I've always wanted to make scones but had heard that they are hard to get right.  When I found this recipe for entitled "Simple Scones," I thought why not.  I had some cinnamon chips and I was dying to try it.  These scones were very simple and stayed moist while still crumbly and were delicious both warm and at room temperature.

Easy Cinnamon Chip Scones
Recipe adapted from All Recipes

Ingredients
  • 2 cups all purpose flour
  • 1/3 cup sugar
  • 1 teaspoon baking powder
  • 1/4 teaspoon baking soda
  • 1/2 teaspoon salt
  • 8 tablespoons unsalted butter, frozen
  • 1/2 cup cinnamon chips (can substitute other types of chips or fruit)
  • 1/2 cup sour cream
  • 1 large egg
Directions
  • Adjust oven rack to lower-middle position & preheat oven to 400 degrees.

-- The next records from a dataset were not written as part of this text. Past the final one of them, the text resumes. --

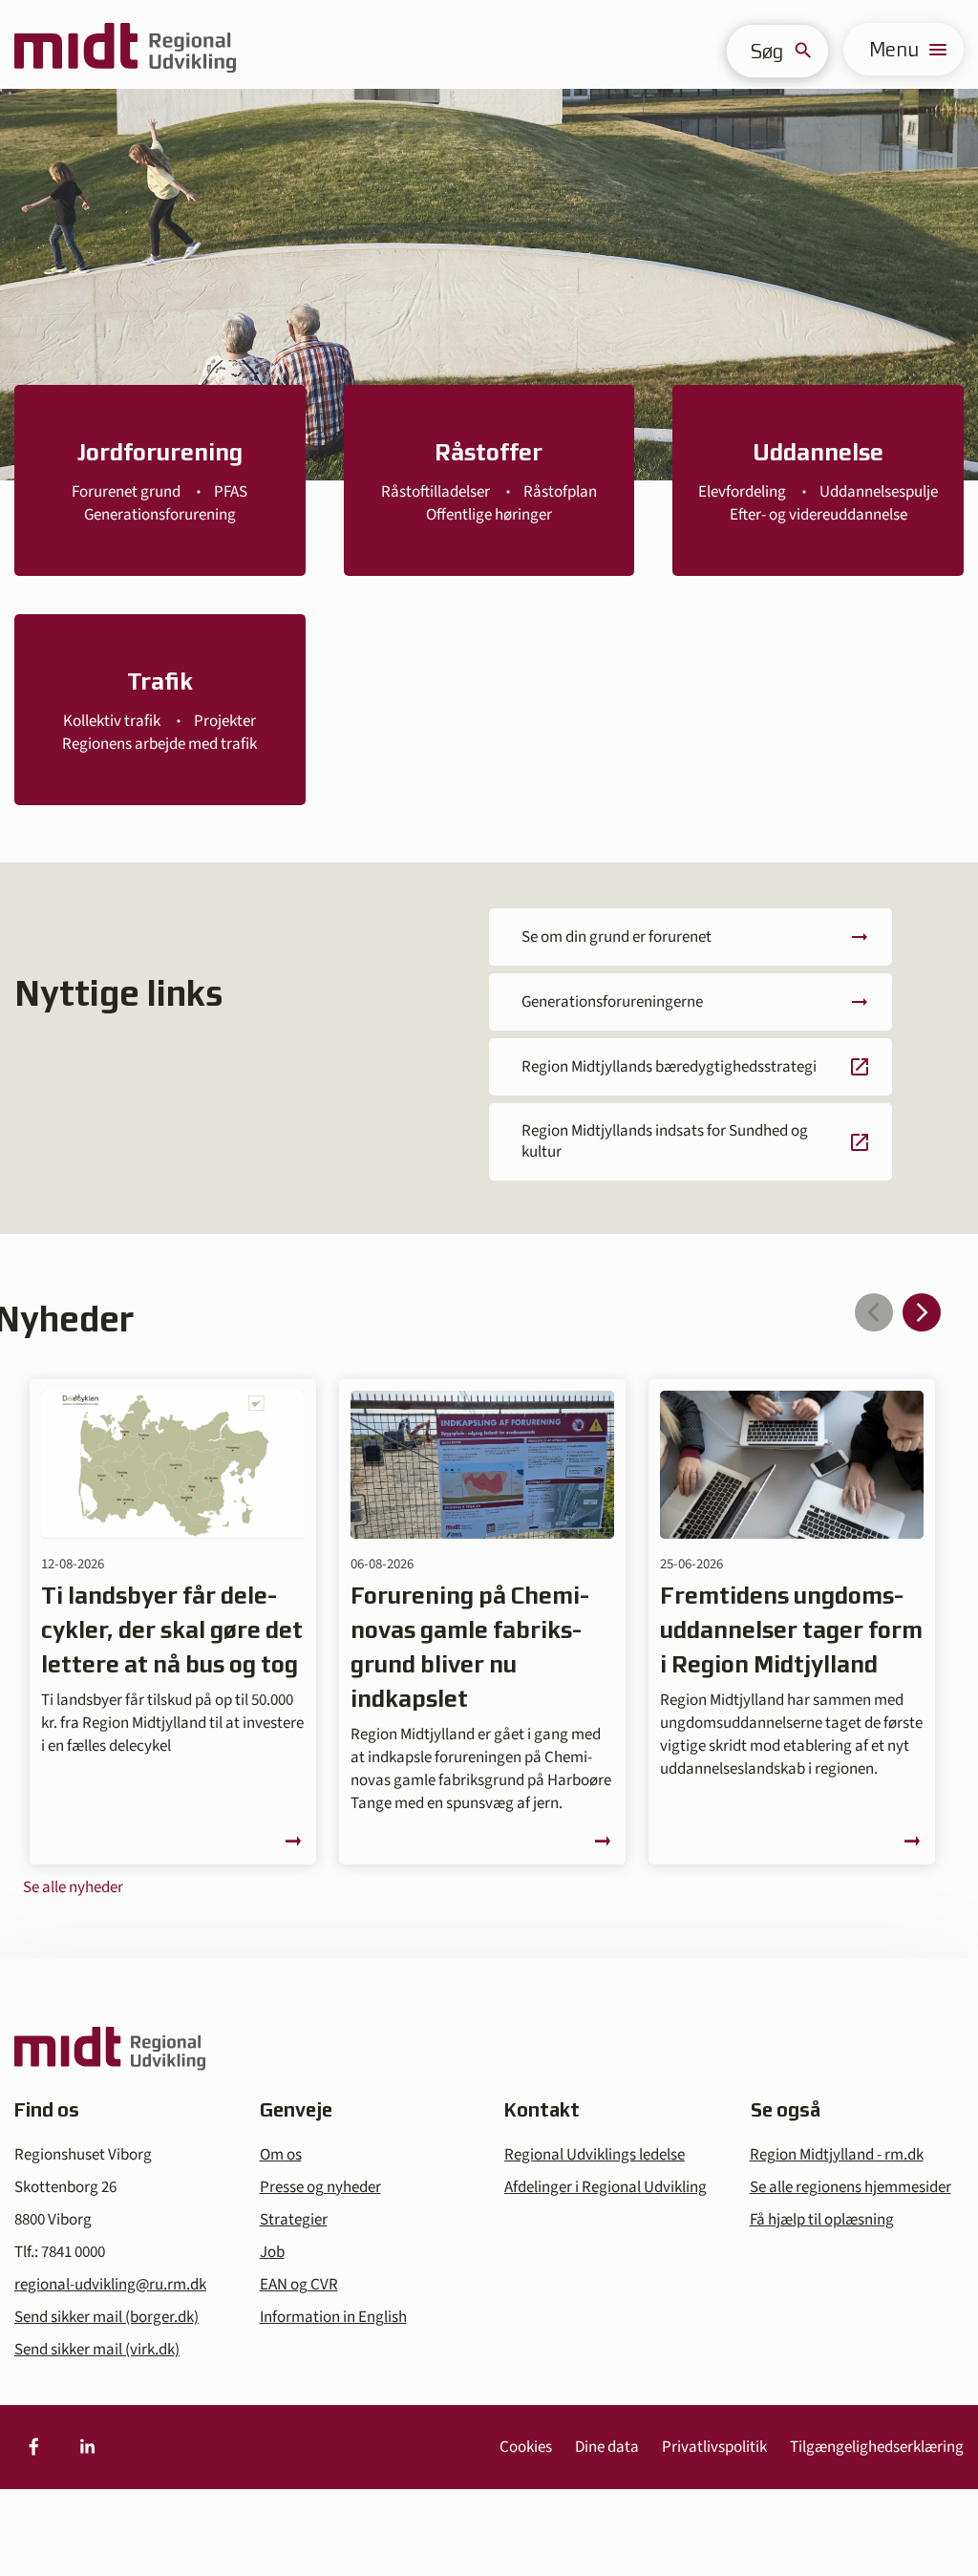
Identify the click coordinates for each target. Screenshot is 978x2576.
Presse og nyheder (320, 2187)
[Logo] (125, 49)
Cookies (526, 2447)
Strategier (294, 2219)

  • In a medium bowl, mix flour, 1/3 cup sugar, baking powder, baking soda and salt. 
  • Grate butter into flour mixture on the large holes of a box grater; use your fingers to work in butter (mixture should resemble coarse meal), then stir in cinnamon chips.
  • In a small bowl, whisk sour cream and egg until smooth.
  • Using a fork, stir sour cream mixture into flour mixture until large dough clumps form. 
  • Use your hands to press the dough against the bowl into a ball. (The dough will be sticky in places, and there may not seem to be enough liquid at first, but as you press, the dough will come together.)
  • Place on a lightly floured surface and pat into a 7- to 8-inch circle about 3/4-inch thick. 
  • Sprinkle with remaining 1 tsp. of sugar. 
  • Use a sharp knife to cut into 8 triangles; place on a cookie sheet (preferably lined with parchment paper), about 1 inch apart. 
  • Bake until golden, about 15 to 17 minutes. 
  • Cool for 5 minutes and serve warm or at room temperature.